SpaceX Buys the Right to Own $60B AI Coding Star Cursor in Its Most Ambitious Bet Yet

SpaceX’s ambitions have officially left Earth’s orbit. The Elon Musk-led company secured an option to acquire AI coding startup Cursor for $60B, more than double its November 2024 valuation. The agreement links Cursor’s developer tools with SpaceX’s Colossus supercomputer. Walking away would cost the aerospace giant $10B — among the largest breakup fees ever.
- Cursor will leverage Colossus’ ~1M H100-equivalent compute to scale its Composer coding model, aiming to build “the world’s most useful AI models.”
- Cursor’s $2B+ revenue engine marks a meaningful offset to xAI’s $6.4B losses, helping bridge the gap with Starlink’s $4.42B profit and strengthening the overall mix.

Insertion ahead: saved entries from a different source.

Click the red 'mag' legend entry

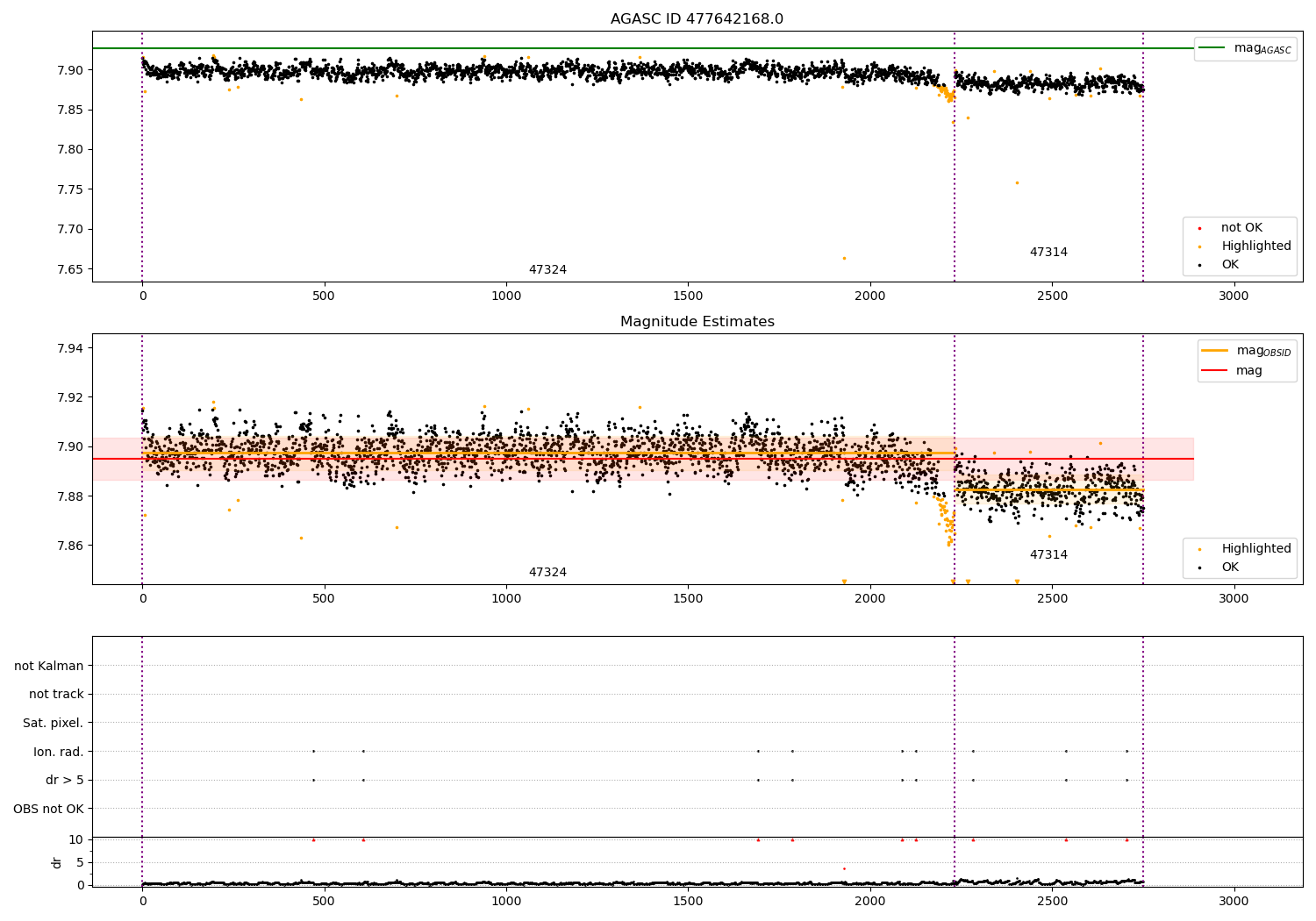pos(1232,371)
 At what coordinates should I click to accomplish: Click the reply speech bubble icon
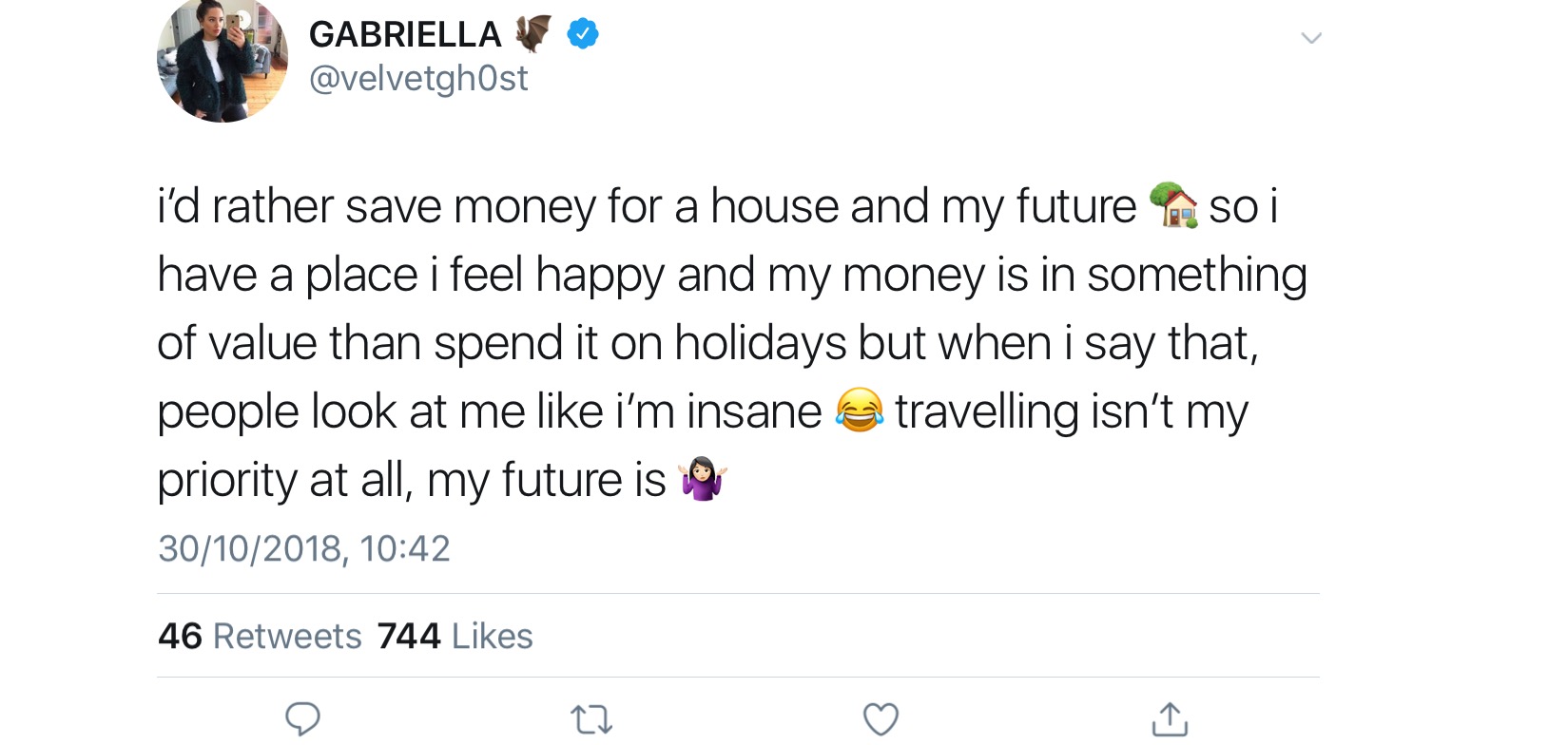click(302, 718)
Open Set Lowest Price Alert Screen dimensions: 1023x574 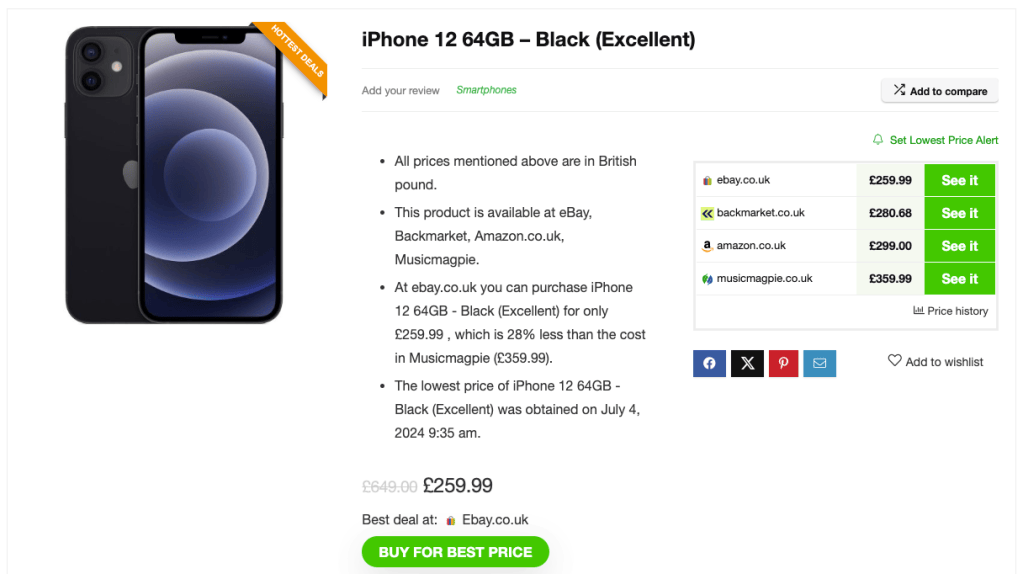[x=943, y=140]
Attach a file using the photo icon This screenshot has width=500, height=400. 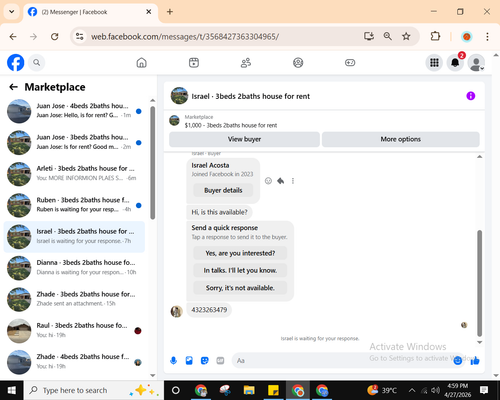[189, 360]
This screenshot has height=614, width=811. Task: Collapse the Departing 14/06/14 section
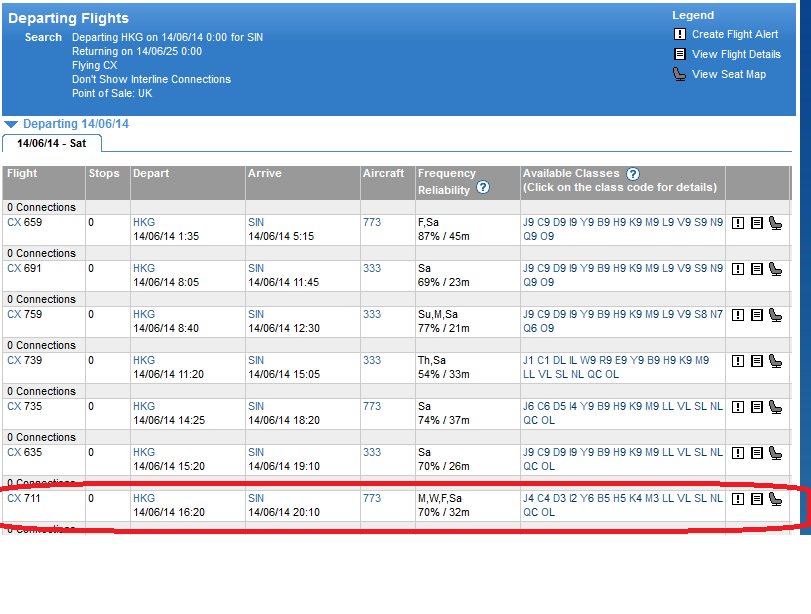11,125
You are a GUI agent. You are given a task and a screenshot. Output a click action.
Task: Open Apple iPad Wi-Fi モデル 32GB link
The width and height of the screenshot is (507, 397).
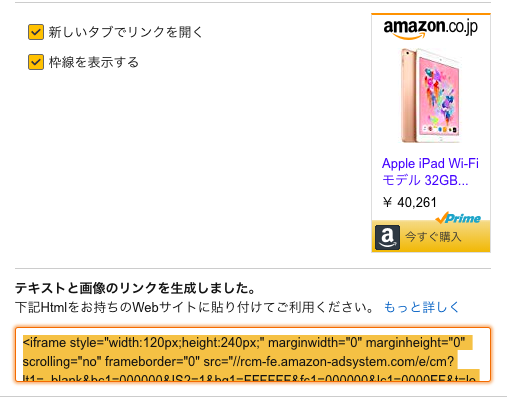(430, 172)
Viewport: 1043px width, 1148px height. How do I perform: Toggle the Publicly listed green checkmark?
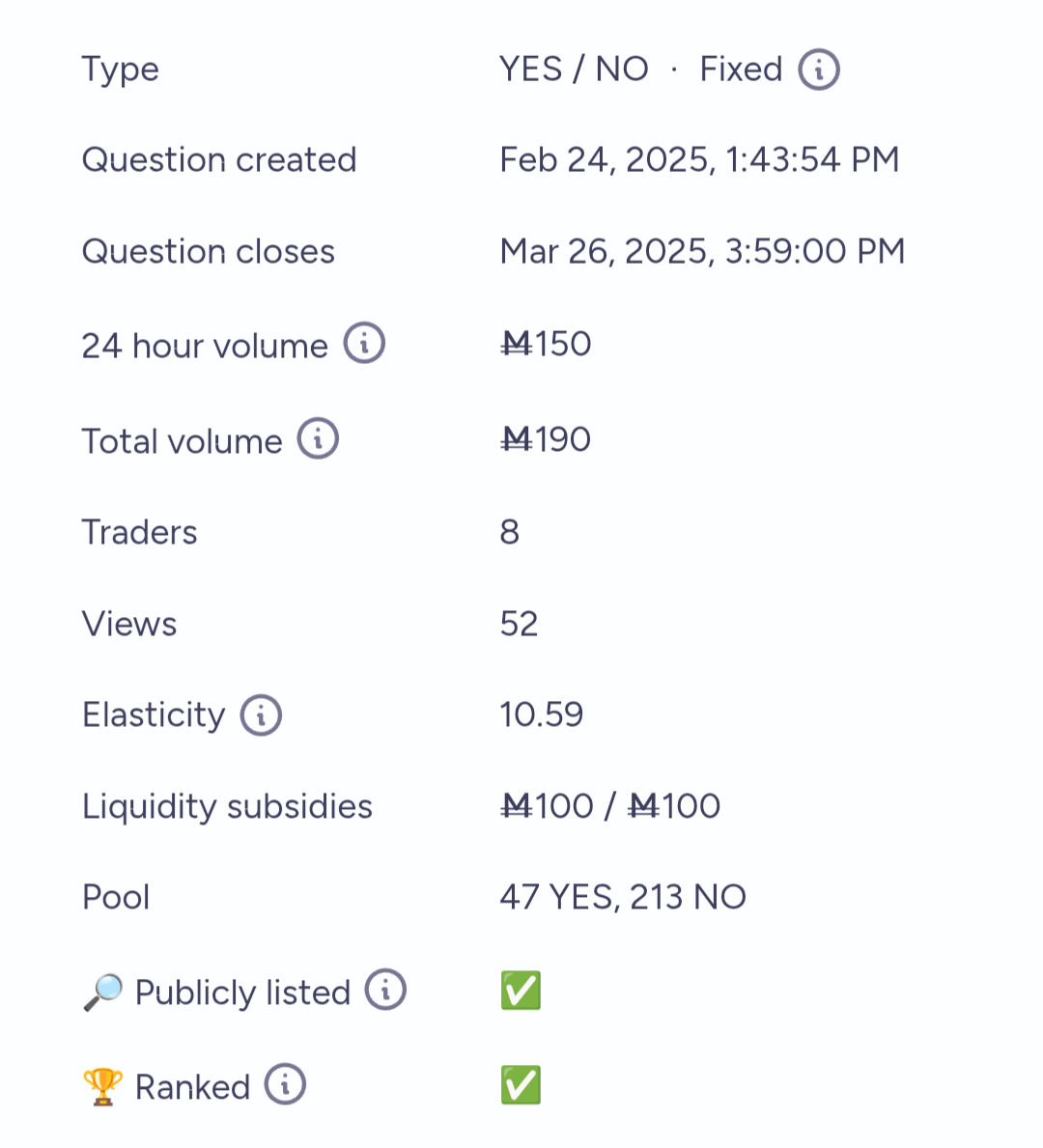click(x=521, y=991)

Astronomical endgame: Cursor CEO Michael Truell called it “a meaningful step” toward building the best AI coding platform, while Anysphere President Oskar Schulz called SpaceX “the best company in the world” for building compute. The deal comes ahead of a potential $1.75T IPO as it takes on OpenAI and Anthropic. With plans to deploy up to 1M AI satellites as orbital data centers, SpaceX is pushing compute beyond Earth.